Per fare fronte a questo problema, il professore del MIT suggerisce delle pratiche che i leaders dovrebbero includere nel loro portfolio di skills. La curiosità e la ricerca personale sono stimolate dalla diversità, ovvero da un’ambiente eterogeneo. Questo può essere raggiunto, per esempio, assegnando un progetto a persone appartenenti a dipartimenti diversi. Il confrontarsi con persone con conoscenze diverse dalle proprie stimola la condivisione di idee e la capacità di uscire dalla propria comfort zone per esplorare nuovi punti di vista. Inoltre, nell’interfacciarsi con persone altamente specializzate in settori in cui si è meno esperti, l’individuo è costretto a mettersi alla prova, a rendere le proprie conoscenze duttili così da riuscire a dare un contributo positivo. Questo stimola una ricerca personale, altamente gratificante per il lavoratore che riscopre sia se stesso sia il suo lavoro, che risulta ora ai suoi occhi ricco di potenziale e opportunità.
Quali sono i benefici di stimolare la curiosità per l’azienda?
Le conseguenze della pandemia non hanno lasciato nessuno indifferente: in modi e con intensità diverse hanno scosso tanto i nuclei familiari, quanto le catene produttive e le pratiche quotidiane delle aziende. A queste è richiesto un processo di reinvenzione e innovazione costante, per non soccombere all’incertezza e alle pressioni esterne e interne. Una risorsa importante diventa il capitale umano, in particolare la curiosità che si trasforma in capacità creativa. Eppinger usa la tipica analogia del bambino curioso: come i bambini si interrogano continuamente su quello che li circonda, allo stesso modo i veri leaders sono responsabili per creare una cultura basata sul design thinking.
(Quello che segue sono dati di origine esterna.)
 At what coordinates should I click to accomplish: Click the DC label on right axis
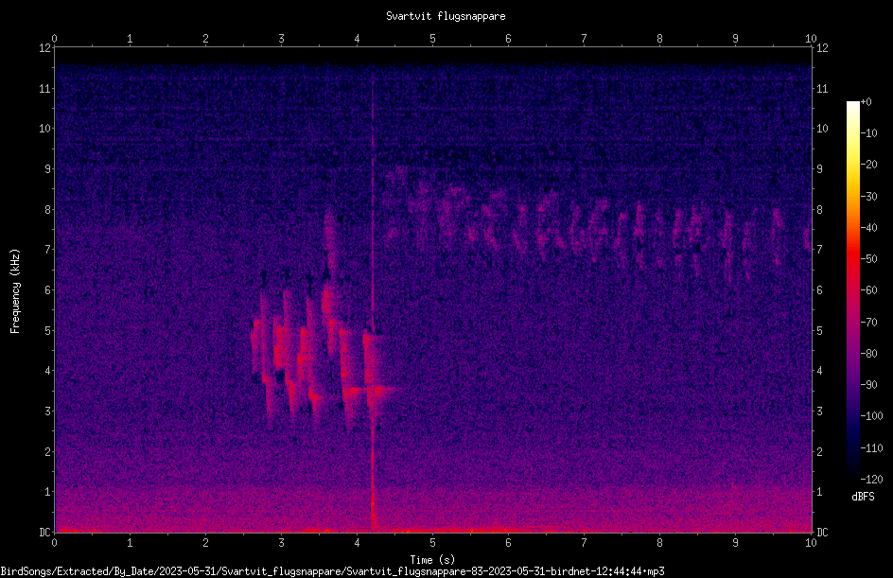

L’azienda non dovrebbe essere fondata sull’idea di lavoratori che subentrano già costruiti e specializzati al massimo delle loro potenzialità, a cui è richiesto una mera applicazione delle loro capacità. Al contrario, l’approccio vincente consiste nel creare un ambiente fertile, ricco di stimoli, dove menti diverse possano interrogarsi a vicenda, migliorandosi in prima persona e innovando allo stesso tempo l’azienda stessa.